Kirkus Reviews QR Code
ONCE YOU KNOW by Madeleine Van Hecke

ONCE YOU KNOW

by Madeleine Van Hecke

Pub Date: Oct. 15th, 2020
Publisher: Self

In Van Hecke’s debut novel, a mother and daughter’s relationship is affected by repressed trauma and subsequent guilt.

The storyalternates between the lives of Colleen,a happily married mother of two, and Rachel, Colleen’s eldest daughter in her first year at Lakeview College.As the novel opens, Colleen; her husband, Derek; and their youngest daughter, Izzy, are driving to Rachel’s cello concert. They seem like a family with typical woes: Derek travels often for work, and his business requires the family to move from Chicago to Arizona and back again within a year—much to Colleen’s chagrin. In college, Rachel tries to gain some independence from her parents by getting an apartment with her best friend, Mandy; she also takes a class on the intersection of gender and violence. As she writes a research paper on the sexual abuse of children, she begins to uncover buried memories of her own sexual abuse by her father. After Rachel tells Colleen what happened to her, many years ago, they’re forced to contend with the damage that Derek has caused. Van Hecke’s novel walks a delicate line, initially depicting Derek as a sympathetic character before candidly exploring the results of his horrific behavior.

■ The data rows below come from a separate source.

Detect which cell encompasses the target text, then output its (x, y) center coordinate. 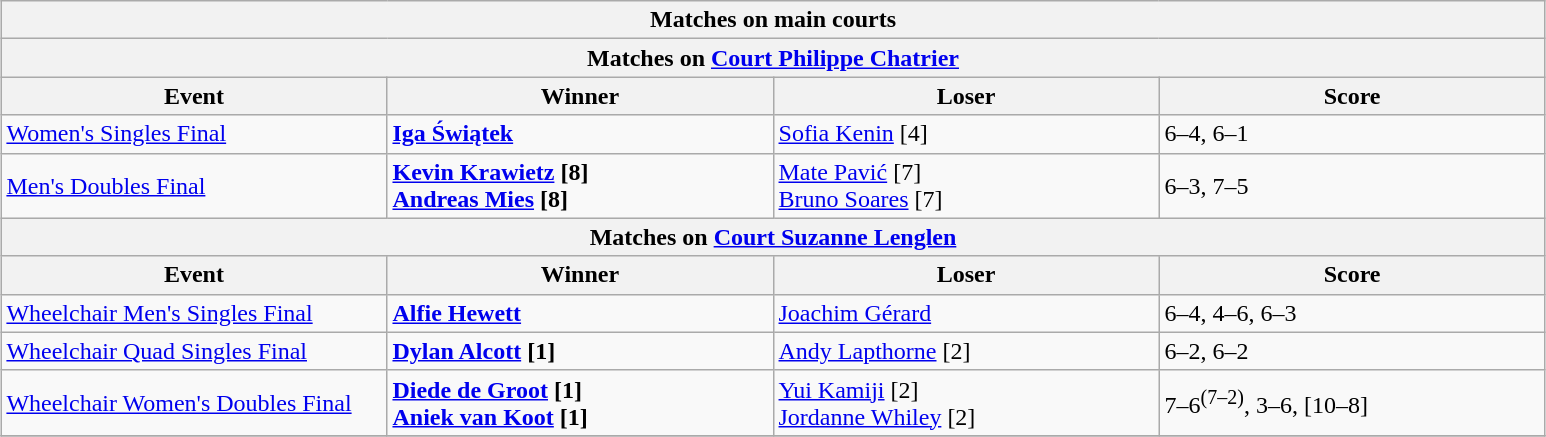
Sofia Kenin [4] (966, 134)
6–2, 6–2 (1352, 351)
Matches on Court Philippe Chatrier (773, 58)
Wheelchair Men's Singles Final (194, 313)
Kevin Krawietz [8] Andreas Mies [8] (580, 186)
Iga Świątek (580, 134)
Men's Doubles Final (194, 186)
Mate Pavić [7] Bruno Soares [7] (966, 186)
Wheelchair Quad Singles Final (194, 351)
Andy Lapthorne [2] (966, 351)
Alfie Hewett (580, 313)
Women's Singles Final (194, 134)
Yui Kamiji [2] Jordanne Whiley [2] (966, 402)
Diede de Groot [1] Aniek van Koot [1] (580, 402)
6–4, 6–1 (1352, 134)
Joachim Gérard (966, 313)
Dylan Alcott [1] (580, 351)
7–6(7–2), 3–6, [10–8] (1352, 402)
6–3, 7–5 (1352, 186)
Matches on Court Suzanne Lenglen (773, 237)
6–4, 4–6, 6–3 (1352, 313)
Matches on main courts (773, 20)
Wheelchair Women's Doubles Final (194, 402)
Pinpoint the cell where the given text exists, returning its (x, y) midpoint coordinate. 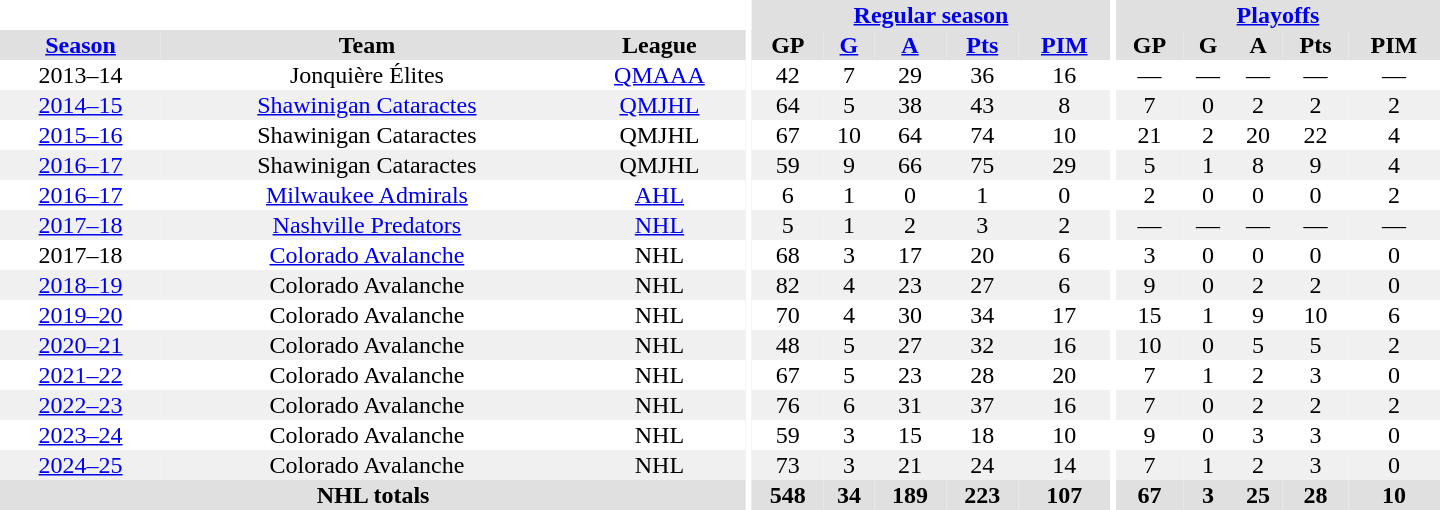
Regular season (932, 15)
2015–16 (80, 135)
2022–23 (80, 405)
70 (788, 315)
76 (788, 405)
66 (910, 165)
2021–22 (80, 375)
25 (1258, 495)
38 (910, 105)
2014–15 (80, 105)
QMAAA (660, 75)
32 (982, 345)
Season (80, 45)
2013–14 (80, 75)
48 (788, 345)
2018–19 (80, 285)
24 (982, 465)
14 (1064, 465)
548 (788, 495)
AHL (660, 195)
73 (788, 465)
82 (788, 285)
223 (982, 495)
Jonquière Élites (367, 75)
Playoffs (1278, 15)
43 (982, 105)
31 (910, 405)
Nashville Predators (367, 225)
18 (982, 435)
107 (1064, 495)
22 (1316, 135)
2024–25 (80, 465)
36 (982, 75)
68 (788, 255)
Milwaukee Admirals (367, 195)
Team (367, 45)
2019–20 (80, 315)
37 (982, 405)
2020–21 (80, 345)
30 (910, 315)
NHL totals (373, 495)
42 (788, 75)
75 (982, 165)
League (660, 45)
74 (982, 135)
2023–24 (80, 435)
189 (910, 495)
Extract the (x, y) coordinate from the center of the cell holding the provided text.  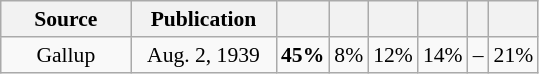
14% (443, 55)
Gallup (66, 55)
– (478, 55)
Publication (204, 19)
21% (514, 55)
45% (302, 55)
8% (348, 55)
12% (393, 55)
Aug. 2, 1939 (204, 55)
Source (66, 19)
Determine the (X, Y) coordinate at the center of the cell enclosing the given text.  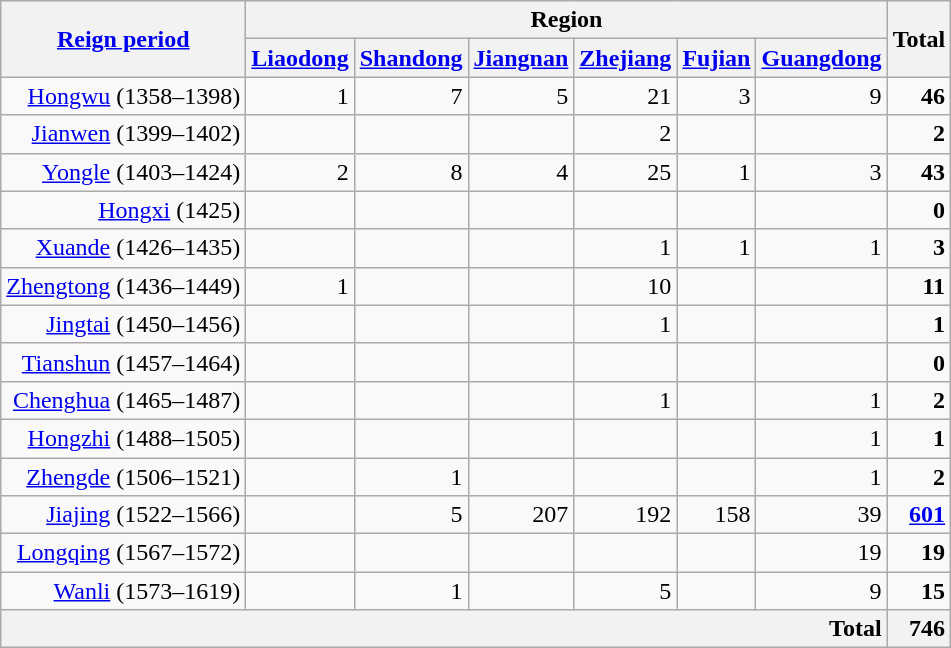
46 (919, 96)
Jingtai (1450–1456) (124, 324)
207 (521, 515)
601 (919, 515)
746 (919, 629)
21 (626, 96)
Jianwen (1399–1402) (124, 134)
Hongxi (1425) (124, 210)
Guangdong (822, 58)
Liaodong (300, 58)
8 (411, 172)
192 (626, 515)
11 (919, 286)
Hongzhi (1488–1505) (124, 438)
15 (919, 591)
Reign period (124, 39)
Tianshun (1457–1464) (124, 362)
39 (822, 515)
Chenghua (1465–1487) (124, 400)
Longqing (1567–1572) (124, 553)
Zhengde (1506–1521) (124, 477)
Zhejiang (626, 58)
Xuande (1426–1435) (124, 248)
25 (626, 172)
Zhengtong (1436–1449) (124, 286)
10 (626, 286)
158 (716, 515)
Region (566, 20)
Shandong (411, 58)
Yongle (1403–1424) (124, 172)
4 (521, 172)
Hongwu (1358–1398) (124, 96)
7 (411, 96)
43 (919, 172)
Fujian (716, 58)
Jiajing (1522–1566) (124, 515)
Jiangnan (521, 58)
Wanli (1573–1619) (124, 591)
Capture the cell that displays the provided text and extract its (X, Y) central coordinate. 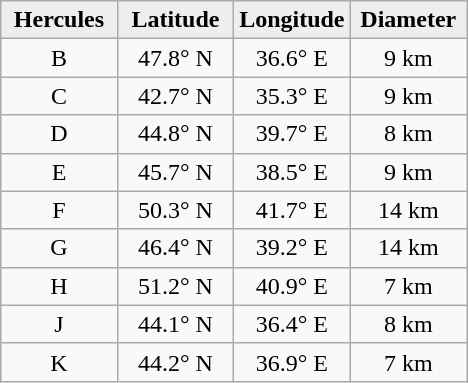
44.1° N (175, 324)
36.6° E (292, 58)
36.9° E (292, 362)
42.7° N (175, 96)
50.3° N (175, 210)
47.8° N (175, 58)
51.2° N (175, 286)
45.7° N (175, 172)
Diameter (408, 20)
Longitude (292, 20)
B (59, 58)
G (59, 248)
39.7° E (292, 134)
38.5° E (292, 172)
H (59, 286)
E (59, 172)
Hercules (59, 20)
44.8° N (175, 134)
J (59, 324)
35.3° E (292, 96)
46.4° N (175, 248)
F (59, 210)
44.2° N (175, 362)
D (59, 134)
40.9° E (292, 286)
C (59, 96)
36.4° E (292, 324)
K (59, 362)
41.7° E (292, 210)
Latitude (175, 20)
39.2° E (292, 248)
Pinpoint the cell where the given text exists, returning its [X, Y] midpoint coordinate. 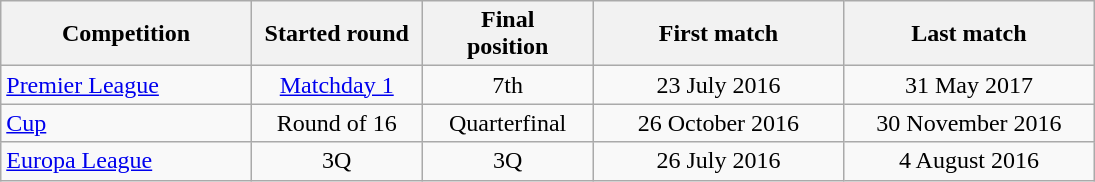
Last match [970, 34]
31 May 2017 [970, 85]
Cup [126, 123]
Competition [126, 34]
Matchday 1 [336, 85]
Quarterfinal [508, 123]
26 July 2016 [718, 161]
4 August 2016 [970, 161]
30 November 2016 [970, 123]
First match [718, 34]
Final position [508, 34]
Premier League [126, 85]
7th [508, 85]
Europa League [126, 161]
26 October 2016 [718, 123]
23 July 2016 [718, 85]
Started round [336, 34]
Round of 16 [336, 123]
Find where the given text appears and provide that cell's center as (x, y) coordinate. 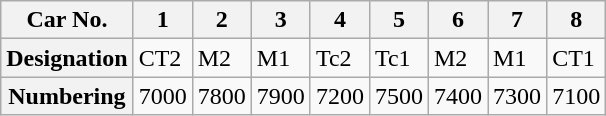
6 (458, 20)
7000 (162, 96)
3 (280, 20)
2 (222, 20)
1 (162, 20)
Tc2 (340, 58)
CT2 (162, 58)
4 (340, 20)
Numbering (67, 96)
7300 (518, 96)
CT1 (576, 58)
7500 (398, 96)
7200 (340, 96)
7 (518, 20)
5 (398, 20)
7800 (222, 96)
7900 (280, 96)
7100 (576, 96)
Designation (67, 58)
Car No. (67, 20)
8 (576, 20)
Tc1 (398, 58)
7400 (458, 96)
Extract the [X, Y] coordinate from the center of the cell holding the provided text.  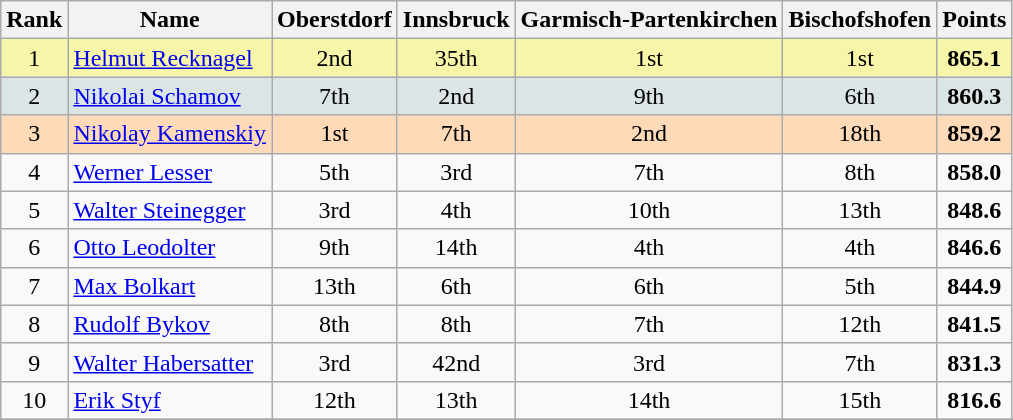
860.3 [974, 96]
42nd [456, 362]
2 [34, 96]
35th [456, 58]
Nikolay Kamenskiy [170, 134]
Walter Steinegger [170, 210]
865.1 [974, 58]
Otto Leodolter [170, 248]
858.0 [974, 172]
4 [34, 172]
3 [34, 134]
841.5 [974, 324]
1 [34, 58]
848.6 [974, 210]
831.3 [974, 362]
8 [34, 324]
859.2 [974, 134]
816.6 [974, 400]
Innsbruck [456, 20]
846.6 [974, 248]
10th [649, 210]
5 [34, 210]
Oberstdorf [335, 20]
Garmisch-Partenkirchen [649, 20]
844.9 [974, 286]
Name [170, 20]
Max Bolkart [170, 286]
Werner Lesser [170, 172]
7 [34, 286]
9 [34, 362]
Walter Habersatter [170, 362]
Helmut Recknagel [170, 58]
10 [34, 400]
15th [860, 400]
Nikolai Schamov [170, 96]
Erik Styf [170, 400]
18th [860, 134]
Rank [34, 20]
Points [974, 20]
Bischofshofen [860, 20]
6 [34, 248]
Rudolf Bykov [170, 324]
Find where the given text appears and provide that cell's center as (x, y) coordinate. 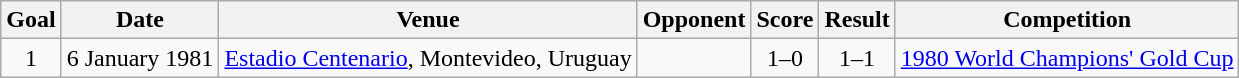
Competition (1067, 20)
Score (785, 20)
Venue (428, 20)
Opponent (694, 20)
1980 World Champions' Gold Cup (1067, 58)
6 January 1981 (140, 58)
1 (31, 58)
Result (857, 20)
Goal (31, 20)
Date (140, 20)
Estadio Centenario, Montevideo, Uruguay (428, 58)
1–0 (785, 58)
1–1 (857, 58)
Scan for the cell matching the given text and deliver its (X, Y) coordinate at center. 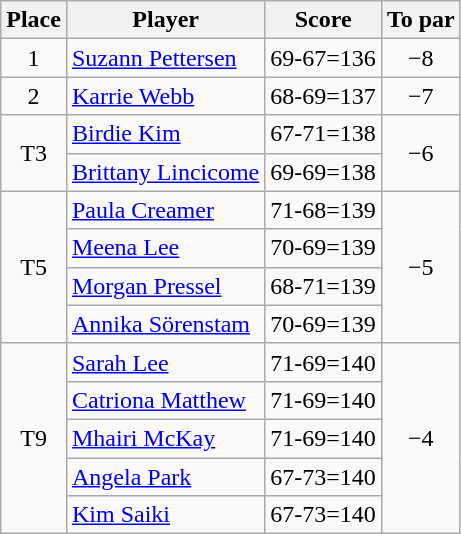
To par (420, 20)
Player (165, 20)
Brittany Lincicome (165, 172)
69-67=136 (324, 58)
Annika Sörenstam (165, 324)
−4 (420, 438)
Angela Park (165, 477)
Place (34, 20)
−6 (420, 153)
Birdie Kim (165, 134)
−5 (420, 267)
68-69=137 (324, 96)
Paula Creamer (165, 210)
−7 (420, 96)
67-71=138 (324, 134)
T3 (34, 153)
2 (34, 96)
Meena Lee (165, 248)
T5 (34, 267)
Score (324, 20)
Kim Saiki (165, 515)
Morgan Pressel (165, 286)
69-69=138 (324, 172)
Karrie Webb (165, 96)
Suzann Pettersen (165, 58)
Mhairi McKay (165, 438)
T9 (34, 438)
Catriona Matthew (165, 400)
71-68=139 (324, 210)
−8 (420, 58)
Sarah Lee (165, 362)
1 (34, 58)
68-71=139 (324, 286)
From the cell containing the given text, extract its center point as [X, Y] coordinate. 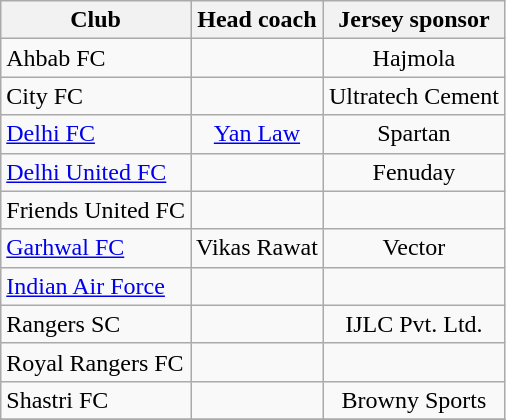
Yan Law [256, 134]
Delhi FC [96, 134]
Spartan [414, 134]
Fenuday [414, 172]
Hajmola [414, 58]
Delhi United FC [96, 172]
Royal Rangers FC [96, 362]
Friends United FC [96, 210]
Vikas Rawat [256, 248]
Rangers SC [96, 324]
Jersey sponsor [414, 20]
Browny Sports [414, 400]
Ahbab FC [96, 58]
IJLC Pvt. Ltd. [414, 324]
Club [96, 20]
Garhwal FC [96, 248]
Vector [414, 248]
Shastri FC [96, 400]
City FC [96, 96]
Indian Air Force [96, 286]
Ultratech Cement [414, 96]
Head coach [256, 20]
Extract the (X, Y) coordinate from the center of the cell holding the provided text.  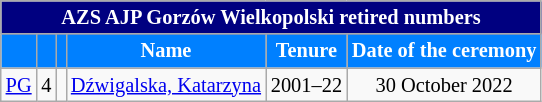
PG (19, 85)
30 October 2022 (444, 85)
Date of the ceremony (444, 51)
Tenure (306, 51)
Dźwigalska, Katarzyna (166, 85)
2001–22 (306, 85)
4 (46, 85)
Name (166, 51)
AZS AJP Gorzów Wielkopolski retired numbers (272, 17)
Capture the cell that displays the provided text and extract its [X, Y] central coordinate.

For much of the novel, Colleen actually attempts to salvage her relationship with Derek and to get Rachel to do the same; however, the memories of her father’s abuse affect all aspects of Rachel’s life, including a burgeoning romantic relationship with a boy in her class. Van Hecke’s prose is most powerful when it describes Rachel’s emotional and physical trauma, and it deftly captures the dissociation that comes with post-traumatic stress disorder; for example, when the young woman’s memories surface, Van Hecke writes, “It was more like her fingers themselves remembered…raking across that couch arm.” During a particularly emotionally fraught confrontation between Colleen and Rachel, Rachel slams a door that’s said to be “like an open, screaming mouth.” In sentences such as these, the ramifications of Derek’s abuse strongly reverberate.

A searing but sensitive look at recovery from irreversible harm.